# Photos from Forth Worth Zoo&Others



## BrinnANDTorts (Jan 18, 2012)

I took these with my Canon Rebel and I just thought I would share some of them . I hope you like them 

These are from the Fort Worth, TX Zoo














































































Here are other ones that I just took around the house


----------



## dmmj (Jan 18, 2012)

Wow that camera takes great looking photos, great color and sharp pictures.


----------



## cherylim (Jan 18, 2012)

They're great pictures. Love all the big cats and the grey bird.


----------



## harris (Jan 19, 2012)

OUTSTANDING!!


----------



## BrinnANDTorts (Jan 19, 2012)

Thanks you guys


----------



## Kvoigt (Jan 19, 2012)

very good looking pics


----------



## ALDABRAMAN (Jan 20, 2012)

Great pictures!


----------



## jackrat (Jan 21, 2012)

What kind of hairless dog is that?


----------



## Momof4 (Jan 21, 2012)

WOW! Beautiful pics!


----------



## BrinnANDTorts (Jan 21, 2012)

jackrat said:


> What kind of hairless dog is that?



That's is Milo , he is a one year old chihuahua / Chinese crested mix. I think they are sometime called ChIChi's


----------



## wellington (Jan 21, 2012)

WOW Great pics. MY favorite is the horse coat Shar-Pei. Looks a lot like my Karashay I had. Beautiful


----------



## l0velesly (Jan 21, 2012)

Wow, amazing pictures and animals! I like the hummingbird pictures, especially!


----------



## terryo (Jan 21, 2012)

These pictures could be in National Geographic. Wow!! Totally awesome!!


----------



## BrinnANDTorts (Jan 21, 2012)

Thanks so much guys !! It's awesome to hear that lots of other people think they r good. I am going to the San Diego Zoo this year and I am sooo excited. Best zoo in the world right ?!


----------



## tyguy35 (Jan 21, 2012)

what kinda camera its great and your good with it?


----------



## terryo (Jan 21, 2012)

A good camera certainly helps, of course, but the photographer has to know what he's doing too. I just can't get over these pictures. Please take lots more when you go to the San Diego Zoo. Could you just tell us exactly what type of camera you are using.


----------



## jackrat (Jan 21, 2012)

BrinnANDGupta said:


> jackrat said:
> 
> 
> > What kind of hairless dog is that?
> ...


Ah,cool! My dad and I originated the American hairless terrier.


----------



## BrinnANDTorts (Jan 21, 2012)

terryo said:


> A good camera certainly helps, of course, but the photographer has to know what he's doing too. I just can't get over these pictures. Please take lots more when you go to the San Diego Zoo. Could you just tell us exactly what type of camera you are using.
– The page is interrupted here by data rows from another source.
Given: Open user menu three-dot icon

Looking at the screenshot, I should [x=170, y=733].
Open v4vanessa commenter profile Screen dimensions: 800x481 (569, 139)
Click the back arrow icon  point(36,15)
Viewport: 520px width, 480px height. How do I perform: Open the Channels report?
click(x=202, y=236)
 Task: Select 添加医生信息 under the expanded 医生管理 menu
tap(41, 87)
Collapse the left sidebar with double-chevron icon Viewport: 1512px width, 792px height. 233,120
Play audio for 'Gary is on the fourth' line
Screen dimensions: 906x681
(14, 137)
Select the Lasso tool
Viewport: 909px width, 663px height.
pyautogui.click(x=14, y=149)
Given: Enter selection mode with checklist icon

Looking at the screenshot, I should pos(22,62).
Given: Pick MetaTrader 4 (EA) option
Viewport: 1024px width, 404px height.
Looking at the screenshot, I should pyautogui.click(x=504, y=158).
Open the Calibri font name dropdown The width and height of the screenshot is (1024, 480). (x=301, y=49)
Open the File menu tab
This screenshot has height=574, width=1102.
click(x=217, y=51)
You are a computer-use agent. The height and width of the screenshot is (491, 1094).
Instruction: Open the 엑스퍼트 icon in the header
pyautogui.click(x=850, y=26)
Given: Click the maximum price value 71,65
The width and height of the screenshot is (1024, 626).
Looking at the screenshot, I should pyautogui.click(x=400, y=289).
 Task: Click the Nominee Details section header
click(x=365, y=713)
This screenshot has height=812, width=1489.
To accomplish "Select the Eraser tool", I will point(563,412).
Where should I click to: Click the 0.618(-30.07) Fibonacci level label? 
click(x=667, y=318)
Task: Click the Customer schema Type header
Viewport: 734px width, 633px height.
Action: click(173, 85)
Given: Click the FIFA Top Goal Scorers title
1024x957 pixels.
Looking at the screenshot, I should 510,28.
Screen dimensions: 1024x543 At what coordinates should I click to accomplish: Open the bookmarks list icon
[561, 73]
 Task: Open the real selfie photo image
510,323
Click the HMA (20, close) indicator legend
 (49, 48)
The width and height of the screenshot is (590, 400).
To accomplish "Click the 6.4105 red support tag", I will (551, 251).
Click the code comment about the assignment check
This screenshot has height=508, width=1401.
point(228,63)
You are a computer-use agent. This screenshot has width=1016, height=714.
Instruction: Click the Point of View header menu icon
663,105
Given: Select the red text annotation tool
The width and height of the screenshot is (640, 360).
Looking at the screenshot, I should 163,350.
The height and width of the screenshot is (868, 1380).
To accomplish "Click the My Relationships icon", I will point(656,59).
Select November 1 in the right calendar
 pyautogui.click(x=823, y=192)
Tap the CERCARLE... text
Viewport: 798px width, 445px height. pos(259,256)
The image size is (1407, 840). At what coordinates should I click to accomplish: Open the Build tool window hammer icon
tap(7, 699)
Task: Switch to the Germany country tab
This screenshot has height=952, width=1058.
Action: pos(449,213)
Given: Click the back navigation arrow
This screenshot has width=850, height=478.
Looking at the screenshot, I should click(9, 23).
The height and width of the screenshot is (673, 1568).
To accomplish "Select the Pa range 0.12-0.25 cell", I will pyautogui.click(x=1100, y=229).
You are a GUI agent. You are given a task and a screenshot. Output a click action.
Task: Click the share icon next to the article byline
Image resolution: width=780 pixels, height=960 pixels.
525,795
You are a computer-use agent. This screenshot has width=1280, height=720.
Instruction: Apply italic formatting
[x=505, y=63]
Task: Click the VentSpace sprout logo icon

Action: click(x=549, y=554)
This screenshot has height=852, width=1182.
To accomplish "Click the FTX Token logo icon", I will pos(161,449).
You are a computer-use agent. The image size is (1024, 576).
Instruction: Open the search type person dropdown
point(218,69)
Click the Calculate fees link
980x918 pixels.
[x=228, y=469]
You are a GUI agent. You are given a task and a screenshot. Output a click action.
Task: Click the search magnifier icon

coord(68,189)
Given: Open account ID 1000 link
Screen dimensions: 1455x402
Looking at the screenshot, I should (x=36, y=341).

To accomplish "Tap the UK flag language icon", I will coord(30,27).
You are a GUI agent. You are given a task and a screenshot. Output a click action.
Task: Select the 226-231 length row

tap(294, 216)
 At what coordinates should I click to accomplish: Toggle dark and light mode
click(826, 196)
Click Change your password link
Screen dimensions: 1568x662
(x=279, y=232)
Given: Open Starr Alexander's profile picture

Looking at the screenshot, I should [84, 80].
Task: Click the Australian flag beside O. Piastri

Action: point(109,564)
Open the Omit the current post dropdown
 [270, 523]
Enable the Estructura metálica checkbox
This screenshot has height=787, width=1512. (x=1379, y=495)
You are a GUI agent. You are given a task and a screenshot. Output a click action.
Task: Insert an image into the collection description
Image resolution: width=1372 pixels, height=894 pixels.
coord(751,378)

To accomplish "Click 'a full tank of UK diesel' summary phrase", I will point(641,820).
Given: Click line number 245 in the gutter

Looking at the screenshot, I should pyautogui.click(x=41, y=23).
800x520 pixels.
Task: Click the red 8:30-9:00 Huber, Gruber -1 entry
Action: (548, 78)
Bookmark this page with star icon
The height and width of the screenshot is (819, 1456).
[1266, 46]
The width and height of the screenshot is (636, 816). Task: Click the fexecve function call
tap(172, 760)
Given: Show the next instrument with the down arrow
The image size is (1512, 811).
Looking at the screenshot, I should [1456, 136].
I completely agree , you can go out and blow 1500 on a Canon Rebel but if you don't know how to work it you have just wasted a lot of money.
I have a Canon Rebel, I have two lenses for it. A telescope lens and just a normal lens. I used the telescope on these pictures. 
I can give you more specifics than that but I would have to look at the wording on the boxes....which are who knows where lol 

The whole reason I am going to the san diego zoo is too take pictures , I absolutely love taking pictures when summer comes around there will be so many pictures of tortoises lol it's hard in the winter to get photos of them because it's too cold to take them outside


----------



## Jacqui (Jan 23, 2012)

BrinnANDGupta said:


> Thanks so much guys !! It's awesome to hear that lots of other people think they r good. I am going to the San Diego Zoo this year and I am sooo excited. Best zoo in the world right ?!



Nope, it's not the best zoo.   Personally I think the Henry Dorley Zoo in Omaha, NE and then one in Tampa, FL are way above the rest.

You did take some awesome pictures.


----------



## zesty_17 (Jan 23, 2012)

great photos!


----------